圖1 目前各種測序技術對基因組組裝的貢獻
技術紛繁復雜,為了獲得染色體級別組裝的基因組(基因組Plus版),如下操作。
1.技術選擇
- 第一步,構建contig
目前常用的技術是使用Pacbio和Nanopore技術進行基因組的contig構建。
- 第二步, scaffold的構建,可選項
一般采用的技術都是10X genomics和Bionano技術。這兩種技術為可選,究其原因為10X和Bionano是一種將contig連接成scaffold的過程,簡單理解成將組裝好的contig進行排序和定向,中間加入預計長度的N。此外,Bionano可預測gap的長度,同時兼具對組裝的contig糾錯功能,發現組裝過程中的錯誤,從而打開錯誤的位置,以備后續的正確排序和定向。
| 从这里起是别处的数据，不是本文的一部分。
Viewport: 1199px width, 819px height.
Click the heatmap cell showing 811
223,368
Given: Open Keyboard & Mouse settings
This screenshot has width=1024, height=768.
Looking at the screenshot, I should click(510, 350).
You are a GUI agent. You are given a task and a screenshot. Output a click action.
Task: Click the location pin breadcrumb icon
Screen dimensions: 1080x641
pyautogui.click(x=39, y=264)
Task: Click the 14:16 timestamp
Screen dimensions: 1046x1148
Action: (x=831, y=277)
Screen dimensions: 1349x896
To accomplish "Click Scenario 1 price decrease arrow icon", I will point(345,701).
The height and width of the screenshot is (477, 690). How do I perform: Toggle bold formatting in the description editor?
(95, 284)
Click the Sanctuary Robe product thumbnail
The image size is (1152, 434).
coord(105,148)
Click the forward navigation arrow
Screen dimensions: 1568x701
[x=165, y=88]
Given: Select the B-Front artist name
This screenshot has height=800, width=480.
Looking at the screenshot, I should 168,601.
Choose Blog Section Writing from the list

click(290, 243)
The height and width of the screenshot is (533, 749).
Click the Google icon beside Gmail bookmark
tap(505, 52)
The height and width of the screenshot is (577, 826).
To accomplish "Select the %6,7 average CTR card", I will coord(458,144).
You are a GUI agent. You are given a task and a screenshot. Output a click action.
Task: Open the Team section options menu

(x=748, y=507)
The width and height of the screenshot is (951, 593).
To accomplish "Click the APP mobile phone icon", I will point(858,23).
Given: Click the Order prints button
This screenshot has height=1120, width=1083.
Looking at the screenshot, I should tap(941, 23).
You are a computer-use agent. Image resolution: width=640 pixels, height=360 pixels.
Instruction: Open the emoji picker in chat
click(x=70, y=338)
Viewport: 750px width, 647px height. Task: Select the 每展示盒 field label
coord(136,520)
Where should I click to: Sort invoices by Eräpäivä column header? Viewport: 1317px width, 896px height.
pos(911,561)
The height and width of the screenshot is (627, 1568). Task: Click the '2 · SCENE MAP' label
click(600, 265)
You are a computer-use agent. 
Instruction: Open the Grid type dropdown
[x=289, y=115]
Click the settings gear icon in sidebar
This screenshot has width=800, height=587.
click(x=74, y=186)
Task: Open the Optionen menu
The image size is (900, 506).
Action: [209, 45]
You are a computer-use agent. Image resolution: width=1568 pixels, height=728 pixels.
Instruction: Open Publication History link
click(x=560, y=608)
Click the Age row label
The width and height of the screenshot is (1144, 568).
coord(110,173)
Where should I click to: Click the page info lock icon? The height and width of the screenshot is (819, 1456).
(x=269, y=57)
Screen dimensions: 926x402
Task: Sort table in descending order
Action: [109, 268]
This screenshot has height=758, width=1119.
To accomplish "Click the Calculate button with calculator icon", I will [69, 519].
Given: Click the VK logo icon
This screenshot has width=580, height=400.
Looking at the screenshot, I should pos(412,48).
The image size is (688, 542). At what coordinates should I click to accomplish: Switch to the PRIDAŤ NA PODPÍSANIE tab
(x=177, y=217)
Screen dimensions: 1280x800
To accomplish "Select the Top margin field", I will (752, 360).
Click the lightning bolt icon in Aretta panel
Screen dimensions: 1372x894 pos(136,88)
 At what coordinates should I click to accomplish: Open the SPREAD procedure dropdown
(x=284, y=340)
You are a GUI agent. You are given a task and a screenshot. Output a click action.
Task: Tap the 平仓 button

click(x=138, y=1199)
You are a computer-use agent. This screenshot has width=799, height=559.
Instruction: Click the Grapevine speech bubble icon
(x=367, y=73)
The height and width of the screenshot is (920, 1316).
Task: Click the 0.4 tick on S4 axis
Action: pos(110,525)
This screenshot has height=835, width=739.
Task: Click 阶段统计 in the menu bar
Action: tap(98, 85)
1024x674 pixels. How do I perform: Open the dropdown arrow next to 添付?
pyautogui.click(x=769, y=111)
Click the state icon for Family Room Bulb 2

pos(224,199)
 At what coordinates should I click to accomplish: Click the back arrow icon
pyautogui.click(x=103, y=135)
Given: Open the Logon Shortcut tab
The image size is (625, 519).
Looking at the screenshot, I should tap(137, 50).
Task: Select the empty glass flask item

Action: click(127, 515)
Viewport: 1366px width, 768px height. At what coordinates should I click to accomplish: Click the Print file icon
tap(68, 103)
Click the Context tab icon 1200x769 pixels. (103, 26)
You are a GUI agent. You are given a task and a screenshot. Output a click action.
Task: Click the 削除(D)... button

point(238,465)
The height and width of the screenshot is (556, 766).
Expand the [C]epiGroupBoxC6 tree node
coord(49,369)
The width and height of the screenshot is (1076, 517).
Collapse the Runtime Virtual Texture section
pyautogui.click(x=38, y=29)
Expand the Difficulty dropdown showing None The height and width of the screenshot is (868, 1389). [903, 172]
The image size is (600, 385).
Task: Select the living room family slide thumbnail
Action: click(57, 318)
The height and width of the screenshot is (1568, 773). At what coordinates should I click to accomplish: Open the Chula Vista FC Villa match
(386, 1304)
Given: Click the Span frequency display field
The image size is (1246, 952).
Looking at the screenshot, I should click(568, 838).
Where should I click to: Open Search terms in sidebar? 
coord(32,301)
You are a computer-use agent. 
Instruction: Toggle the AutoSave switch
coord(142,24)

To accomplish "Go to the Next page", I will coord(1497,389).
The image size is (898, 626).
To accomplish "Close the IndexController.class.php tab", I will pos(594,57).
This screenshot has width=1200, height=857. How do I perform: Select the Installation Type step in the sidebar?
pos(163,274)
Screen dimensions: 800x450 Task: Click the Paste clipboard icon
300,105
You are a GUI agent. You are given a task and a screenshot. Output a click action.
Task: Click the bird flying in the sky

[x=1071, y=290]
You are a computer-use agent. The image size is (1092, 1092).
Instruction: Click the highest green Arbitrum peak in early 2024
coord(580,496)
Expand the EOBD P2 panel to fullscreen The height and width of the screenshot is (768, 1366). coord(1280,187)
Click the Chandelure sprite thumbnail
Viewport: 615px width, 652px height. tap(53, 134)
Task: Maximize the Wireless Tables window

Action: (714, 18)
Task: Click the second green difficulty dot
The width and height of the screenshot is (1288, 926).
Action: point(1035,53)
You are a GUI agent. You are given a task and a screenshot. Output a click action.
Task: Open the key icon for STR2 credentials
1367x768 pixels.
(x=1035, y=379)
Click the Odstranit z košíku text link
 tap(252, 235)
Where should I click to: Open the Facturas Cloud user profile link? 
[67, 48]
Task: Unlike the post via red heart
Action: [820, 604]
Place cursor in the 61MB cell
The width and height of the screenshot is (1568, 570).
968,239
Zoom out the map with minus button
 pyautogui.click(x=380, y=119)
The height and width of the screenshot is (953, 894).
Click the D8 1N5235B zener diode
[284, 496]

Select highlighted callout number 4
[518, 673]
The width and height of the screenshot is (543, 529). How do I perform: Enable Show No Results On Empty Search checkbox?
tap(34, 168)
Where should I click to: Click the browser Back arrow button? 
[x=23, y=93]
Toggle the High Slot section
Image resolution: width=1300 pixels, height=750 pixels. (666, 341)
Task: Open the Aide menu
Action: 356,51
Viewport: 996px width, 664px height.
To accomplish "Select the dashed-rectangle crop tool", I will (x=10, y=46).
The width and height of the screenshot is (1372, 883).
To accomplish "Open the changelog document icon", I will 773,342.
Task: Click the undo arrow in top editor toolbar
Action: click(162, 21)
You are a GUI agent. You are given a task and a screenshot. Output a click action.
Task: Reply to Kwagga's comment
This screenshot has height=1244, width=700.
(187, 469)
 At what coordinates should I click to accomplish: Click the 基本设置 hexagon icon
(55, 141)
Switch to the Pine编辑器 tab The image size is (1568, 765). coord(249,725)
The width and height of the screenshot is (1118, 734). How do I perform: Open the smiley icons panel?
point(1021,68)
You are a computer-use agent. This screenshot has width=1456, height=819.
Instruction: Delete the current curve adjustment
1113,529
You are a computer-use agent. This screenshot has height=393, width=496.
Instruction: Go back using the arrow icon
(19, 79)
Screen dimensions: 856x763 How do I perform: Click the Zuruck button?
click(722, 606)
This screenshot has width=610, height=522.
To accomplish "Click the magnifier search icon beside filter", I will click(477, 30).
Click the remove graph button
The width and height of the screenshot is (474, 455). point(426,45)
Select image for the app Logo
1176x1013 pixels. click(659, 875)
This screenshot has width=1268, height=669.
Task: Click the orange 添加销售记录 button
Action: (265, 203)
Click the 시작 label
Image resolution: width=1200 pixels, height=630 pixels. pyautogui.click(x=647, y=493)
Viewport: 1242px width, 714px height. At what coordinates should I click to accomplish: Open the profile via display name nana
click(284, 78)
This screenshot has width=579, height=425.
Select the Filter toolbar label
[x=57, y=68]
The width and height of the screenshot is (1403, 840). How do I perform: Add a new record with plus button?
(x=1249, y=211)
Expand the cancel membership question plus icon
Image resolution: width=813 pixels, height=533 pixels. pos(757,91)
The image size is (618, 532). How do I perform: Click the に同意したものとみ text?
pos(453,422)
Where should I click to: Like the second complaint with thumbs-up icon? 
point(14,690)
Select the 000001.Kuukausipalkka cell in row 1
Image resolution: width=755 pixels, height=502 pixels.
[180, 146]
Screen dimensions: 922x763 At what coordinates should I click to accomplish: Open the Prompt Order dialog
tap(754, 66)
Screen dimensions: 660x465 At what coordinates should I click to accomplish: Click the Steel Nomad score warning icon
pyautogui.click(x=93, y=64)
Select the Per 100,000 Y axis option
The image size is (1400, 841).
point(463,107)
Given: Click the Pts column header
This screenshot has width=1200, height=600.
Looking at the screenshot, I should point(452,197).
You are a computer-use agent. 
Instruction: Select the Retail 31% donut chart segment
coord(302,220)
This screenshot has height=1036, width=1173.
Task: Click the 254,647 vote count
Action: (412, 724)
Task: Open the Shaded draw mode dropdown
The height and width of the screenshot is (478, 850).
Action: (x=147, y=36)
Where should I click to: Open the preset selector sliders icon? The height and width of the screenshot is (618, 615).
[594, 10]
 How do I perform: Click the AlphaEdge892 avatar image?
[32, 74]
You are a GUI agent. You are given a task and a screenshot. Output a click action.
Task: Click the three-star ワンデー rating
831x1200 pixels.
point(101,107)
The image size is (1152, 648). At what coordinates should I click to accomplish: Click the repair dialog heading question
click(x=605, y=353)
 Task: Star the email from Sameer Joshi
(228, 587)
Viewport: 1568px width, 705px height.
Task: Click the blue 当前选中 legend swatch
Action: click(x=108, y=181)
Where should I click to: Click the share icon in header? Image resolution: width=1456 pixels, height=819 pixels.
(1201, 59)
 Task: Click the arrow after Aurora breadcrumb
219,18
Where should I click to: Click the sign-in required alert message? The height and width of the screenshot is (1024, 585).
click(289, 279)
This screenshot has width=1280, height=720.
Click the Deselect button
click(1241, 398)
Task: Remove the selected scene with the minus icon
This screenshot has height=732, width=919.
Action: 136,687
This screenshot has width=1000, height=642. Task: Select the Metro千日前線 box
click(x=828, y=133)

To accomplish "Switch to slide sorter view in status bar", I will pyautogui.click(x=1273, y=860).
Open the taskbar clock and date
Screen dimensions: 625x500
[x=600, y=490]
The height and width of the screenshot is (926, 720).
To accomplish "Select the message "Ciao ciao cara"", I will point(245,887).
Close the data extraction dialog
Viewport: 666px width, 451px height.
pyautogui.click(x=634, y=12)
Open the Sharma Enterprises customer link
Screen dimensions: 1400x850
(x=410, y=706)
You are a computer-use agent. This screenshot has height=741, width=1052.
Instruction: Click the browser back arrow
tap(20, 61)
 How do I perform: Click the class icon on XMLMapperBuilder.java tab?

另外要提及的是,在基因組組裝方面,10X技術不僅可以用來構建scaffold,同時測序深度足夠的話,可以直接進行基因組組裝,功能很強大的喲。
- 第三步,Hi-C技術,必選項
該技術稱為染色質構象捕獲技術,準確度可以媲美早期的遺傳圖譜。一般而言該技術98%的材料都需要糾錯,因此一定要注意選擇合適的合作伙伴,該技術用在組裝上說,可謂是省時、省心、省錢。
2.策略選擇
目前是Pacbio或ONT選擇其一,10X或者Bionano可選也可不選,主要目的是糾錯和把部分contig以gap的形式進行初步連接。Hi-C技術則為必選項,將contig/scaffold連接成染色體級別。
至此,目前常用組裝技術已簡要介紹。那組裝結果,是“合格品”還是“殘次品”呢?我們接著往下看。
問題2:如何評估組裝結果的好壞?
一般而言,我們關注以下幾個指標:1. 基因組大小;2.contig N50;3.回帖率和覆蓋度;4.BUSCO評估;5.單堿基準確度。
1.基因組大小
基因組大小一般會跟survey和流式預估相差不大,但并非一定如此。這兩種技術只是一種預測基因組大小的方法,所以與真實基因組大小可能會存在一定的差異。最終組裝的基因組大小還會受到材料的雜合度和重復度的影響。雜合過高,可能把雜合的區域也一并組裝出,一般組裝結果會可能偏大。重復度則需要考慮到測序手段,如果測序的長度能夠跨過重復區域,組裝出的基因組大小不會有很大差異,如果跨不過去,那很大程度上會組裝的少些,重復區域只能組裝出一部分。
2.contig N50
contig N50,是組裝結果最直觀的體現。以蘋果的基因組文章為例[zhang, et al., 2019],利用Pacbio+Hic的技術,大大提高了基因組的組裝質量,其中一個重要指標就是contig N50,比10年發表在NG上基因組提高了近460倍(contig N50從13k到6.99Mb),享受了技術帶來的福利。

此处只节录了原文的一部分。